### Task requirements
Report each line from the entries in which "Switch" can be found.

** Opening Data for processing block **

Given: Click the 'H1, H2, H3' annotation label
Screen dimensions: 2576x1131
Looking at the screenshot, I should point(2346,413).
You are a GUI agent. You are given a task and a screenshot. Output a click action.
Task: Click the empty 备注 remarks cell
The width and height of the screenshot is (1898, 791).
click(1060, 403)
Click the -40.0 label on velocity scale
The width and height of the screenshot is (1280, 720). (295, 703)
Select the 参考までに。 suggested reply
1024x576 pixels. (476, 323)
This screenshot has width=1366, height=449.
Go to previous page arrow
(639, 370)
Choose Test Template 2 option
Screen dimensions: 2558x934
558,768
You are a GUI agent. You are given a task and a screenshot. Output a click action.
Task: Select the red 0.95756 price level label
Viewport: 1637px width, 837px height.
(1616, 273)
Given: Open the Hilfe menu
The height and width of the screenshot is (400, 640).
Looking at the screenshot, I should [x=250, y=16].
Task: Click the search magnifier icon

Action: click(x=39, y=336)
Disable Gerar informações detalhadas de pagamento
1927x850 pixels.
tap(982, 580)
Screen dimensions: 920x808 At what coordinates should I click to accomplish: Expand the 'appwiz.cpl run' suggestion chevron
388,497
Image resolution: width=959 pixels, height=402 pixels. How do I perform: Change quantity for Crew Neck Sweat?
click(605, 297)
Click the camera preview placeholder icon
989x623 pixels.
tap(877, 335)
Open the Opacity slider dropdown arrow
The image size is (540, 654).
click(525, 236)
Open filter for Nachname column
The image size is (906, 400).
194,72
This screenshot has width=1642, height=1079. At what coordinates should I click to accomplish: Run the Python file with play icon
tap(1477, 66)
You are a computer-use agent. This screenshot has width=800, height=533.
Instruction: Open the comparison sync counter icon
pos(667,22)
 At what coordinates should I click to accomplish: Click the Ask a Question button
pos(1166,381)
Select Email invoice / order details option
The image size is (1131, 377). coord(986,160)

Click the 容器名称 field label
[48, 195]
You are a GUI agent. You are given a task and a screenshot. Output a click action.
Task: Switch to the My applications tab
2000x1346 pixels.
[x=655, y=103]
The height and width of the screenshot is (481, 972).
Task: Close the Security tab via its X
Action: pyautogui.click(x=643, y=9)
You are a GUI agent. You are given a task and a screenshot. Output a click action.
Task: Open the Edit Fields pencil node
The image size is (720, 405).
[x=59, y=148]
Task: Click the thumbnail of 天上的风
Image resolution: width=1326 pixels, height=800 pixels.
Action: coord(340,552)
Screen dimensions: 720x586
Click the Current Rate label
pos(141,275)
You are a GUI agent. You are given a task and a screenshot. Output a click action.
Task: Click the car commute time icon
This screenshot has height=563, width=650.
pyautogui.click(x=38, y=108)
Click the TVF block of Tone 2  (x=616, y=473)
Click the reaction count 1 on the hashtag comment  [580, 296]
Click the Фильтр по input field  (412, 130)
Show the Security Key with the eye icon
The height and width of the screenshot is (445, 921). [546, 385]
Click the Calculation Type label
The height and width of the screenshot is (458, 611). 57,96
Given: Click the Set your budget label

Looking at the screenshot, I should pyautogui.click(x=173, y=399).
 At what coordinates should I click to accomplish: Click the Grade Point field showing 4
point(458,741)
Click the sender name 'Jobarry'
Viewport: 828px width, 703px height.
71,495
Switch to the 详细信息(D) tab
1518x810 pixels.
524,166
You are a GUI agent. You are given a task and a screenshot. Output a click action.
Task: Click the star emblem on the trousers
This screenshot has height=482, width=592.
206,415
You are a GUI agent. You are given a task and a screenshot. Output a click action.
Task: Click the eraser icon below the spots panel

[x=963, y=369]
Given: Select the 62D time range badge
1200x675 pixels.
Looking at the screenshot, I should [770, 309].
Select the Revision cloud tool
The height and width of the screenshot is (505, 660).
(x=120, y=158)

** Closing Data for processing block **

### Finished exercise
Task: Switch to the My applications tab
Switch to the 详细信息(D) tab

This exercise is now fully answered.